To do this, we can set the derivative of 2A with respect to W equal to zero and solve for W:
d(2A)/dW = 800 - 6W = 0
Solving for W, we get:
6W = 800
W = 800 / 6
W = 133.33 m (approximately)
Now, substitute this value of W back into the equation for L:
L = (800 - 3(133.33)) / 2
L = (800 - 400) / 2
L = 200 m
Therefore, the maximum area that can be enclosed in this rectangle is:
A = L * W
A = 200m * 133.33m
A = 26,666.67 square meters (approximately)
The dimensions of the rectangle are:
Length = 200 m
Width = 133.33 m
To find the maximum area that can be enclosed in the rectangle, we need to determine the dimensions of the rectangle first.
Let's assume the length of the rectangle is L and the width is W.
It is given that a total of 800 m of fencing material is used to enclose the rectangular field.

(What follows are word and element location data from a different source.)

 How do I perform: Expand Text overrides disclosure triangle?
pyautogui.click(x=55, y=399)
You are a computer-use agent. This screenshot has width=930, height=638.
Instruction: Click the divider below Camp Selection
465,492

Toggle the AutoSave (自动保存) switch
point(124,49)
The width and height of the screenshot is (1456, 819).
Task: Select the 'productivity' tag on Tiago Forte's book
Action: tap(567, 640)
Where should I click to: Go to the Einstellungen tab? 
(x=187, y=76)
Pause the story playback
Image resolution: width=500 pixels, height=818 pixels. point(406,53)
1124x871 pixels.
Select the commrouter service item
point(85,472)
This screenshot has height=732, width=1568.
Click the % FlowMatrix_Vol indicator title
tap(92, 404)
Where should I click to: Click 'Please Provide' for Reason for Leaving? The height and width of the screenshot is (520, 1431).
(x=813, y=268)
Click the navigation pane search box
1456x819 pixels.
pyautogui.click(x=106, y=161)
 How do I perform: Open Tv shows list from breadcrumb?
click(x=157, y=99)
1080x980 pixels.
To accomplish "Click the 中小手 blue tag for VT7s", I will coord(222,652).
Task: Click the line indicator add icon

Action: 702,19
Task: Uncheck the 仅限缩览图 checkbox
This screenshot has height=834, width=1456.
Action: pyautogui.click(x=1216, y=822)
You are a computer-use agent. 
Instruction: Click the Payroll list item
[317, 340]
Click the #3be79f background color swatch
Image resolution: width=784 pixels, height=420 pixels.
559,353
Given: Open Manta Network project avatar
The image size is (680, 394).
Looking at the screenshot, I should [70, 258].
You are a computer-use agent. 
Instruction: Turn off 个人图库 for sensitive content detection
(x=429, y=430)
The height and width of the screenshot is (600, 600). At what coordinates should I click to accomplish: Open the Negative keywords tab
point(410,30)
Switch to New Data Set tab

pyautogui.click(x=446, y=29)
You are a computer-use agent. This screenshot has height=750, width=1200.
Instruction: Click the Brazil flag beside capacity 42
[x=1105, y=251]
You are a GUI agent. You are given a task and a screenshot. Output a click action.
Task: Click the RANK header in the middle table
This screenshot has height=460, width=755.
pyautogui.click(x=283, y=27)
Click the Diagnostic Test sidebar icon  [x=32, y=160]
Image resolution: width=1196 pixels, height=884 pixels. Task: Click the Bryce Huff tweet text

To calculate the perimeter of the rectangle, we add the lengths of all four sides:
Perimeter = 2L + 3W = 800
Since the field is divided into four portions by fences parallel to one of the sides, the length of the fence parallel to W is divided into three equal parts, resulting in 3W.
We have the equation 2L + 3W = 800.
To find the maximum area, we can express L in terms of W by solving the equation for L:
2L = 800 - 3W
Dividing both sides by 2, we get:
L = (800 - 3W) / 2
Now we can express the area of the rectangle in terms of one variable (W):
Area = L × W = [(800 - 3W) / 2] × W
To maximize the area, we take the derivative of the area function with respect to W and set it equal to zero:
d(Area)/dW = 0
Next, we solve this equation to find the value of W that maximizes the area. Once we find W, we can substitute it back into the equation to find L and calculate the maximum area.
Please note that the above explanation outlines the process to find the maximum area mathematically. However, it may be easier to use a graphing calculator or a computer algebra system to solve the equation and determine the values of W, L, and the maximum area.